Numb is a very sympathetic character. He's naive, so he's easily taken advantage of. He's also not very assertive, so people walk all over him while he stands by and lets it happen. Even when he tries to make the right decision, it backfires. By being forced to climb the ladder of fame by his agent, Michael, Numb is pushed into situations that take away any semblance of dignity he may have had. He's a curio, something to be gawked at. No one seems to care that he has a serious condition, no one's looking out for his health or his best interest. They just keep driving the nails in, using him for their own ends.
I'm not a particularly squeamish person; I don't think you can be in our violence-obsessed society. I will say, however, that there were some parts of this book that made me cringe. Numb may not be able to feel pain but the reader feels it for him. Whether its the claws of a lion or the deranged sexual fantasies of a crazy model made real tearing at his flesh, the reader can't help but feel twinges of pain whenever something happens to Numb. Those parts are needed, however, if not to show how numbed to pain he really is, then to show how disturbing we as a society are if we find these things amusing.
So, how about that ending I told you about? I won't give anything away, but I was expecting more of a resolution. It was almost as if Ferrell decided to give up on Numb and his past. I'm sure he had his reasons, but I grew to care a great deal about Numb and I wanted the narrative to take him through to the end that I expected. The book sort of just ends and it ends in a speculative manner. As a reader, I hate it when books do that. Unless Mr. Ferrell's planning a sequel, I feel a little cheated.

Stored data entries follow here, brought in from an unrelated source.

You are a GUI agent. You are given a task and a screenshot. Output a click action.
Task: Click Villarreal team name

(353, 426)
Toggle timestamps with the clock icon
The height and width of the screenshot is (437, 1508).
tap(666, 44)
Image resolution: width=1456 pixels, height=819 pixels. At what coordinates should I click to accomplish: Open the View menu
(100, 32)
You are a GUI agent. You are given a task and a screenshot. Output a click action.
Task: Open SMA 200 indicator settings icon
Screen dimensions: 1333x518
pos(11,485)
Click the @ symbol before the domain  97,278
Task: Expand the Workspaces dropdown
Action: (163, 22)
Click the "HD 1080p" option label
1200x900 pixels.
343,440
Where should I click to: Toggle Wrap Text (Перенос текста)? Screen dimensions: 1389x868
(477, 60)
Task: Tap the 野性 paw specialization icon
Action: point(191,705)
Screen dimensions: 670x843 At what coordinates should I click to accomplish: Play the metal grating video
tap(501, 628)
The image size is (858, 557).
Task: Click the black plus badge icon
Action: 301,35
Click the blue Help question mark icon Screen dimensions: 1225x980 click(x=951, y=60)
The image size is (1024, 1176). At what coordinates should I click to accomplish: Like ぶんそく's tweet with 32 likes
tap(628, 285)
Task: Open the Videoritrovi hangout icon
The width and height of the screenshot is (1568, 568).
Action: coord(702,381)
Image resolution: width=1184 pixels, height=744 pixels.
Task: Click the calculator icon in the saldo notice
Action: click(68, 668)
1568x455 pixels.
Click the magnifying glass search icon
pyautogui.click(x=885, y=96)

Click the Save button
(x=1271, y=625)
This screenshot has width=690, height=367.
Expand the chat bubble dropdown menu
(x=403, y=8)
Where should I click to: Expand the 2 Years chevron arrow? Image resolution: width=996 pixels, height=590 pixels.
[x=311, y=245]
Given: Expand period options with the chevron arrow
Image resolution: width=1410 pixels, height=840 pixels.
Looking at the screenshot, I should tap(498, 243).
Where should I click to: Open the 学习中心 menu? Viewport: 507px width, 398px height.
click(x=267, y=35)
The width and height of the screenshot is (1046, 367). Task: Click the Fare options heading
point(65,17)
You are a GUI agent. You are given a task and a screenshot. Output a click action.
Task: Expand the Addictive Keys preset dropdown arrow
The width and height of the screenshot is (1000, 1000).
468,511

All things considered, though, it was a great book, unlike anything I've read up to this point. I can't even really think of a book to compare it to, which is good. I was beginning to fear that there was nothing new under the sun. I'm looking forward to anything forthcoming from this author and am now kind of wishing that I'd made it a priority to go to the talk he gave.
I'm giving Numb 4.5 out of five Gabriels. If it hadn't been for the less-than-satisfying ending, I think the book would have merited the full five.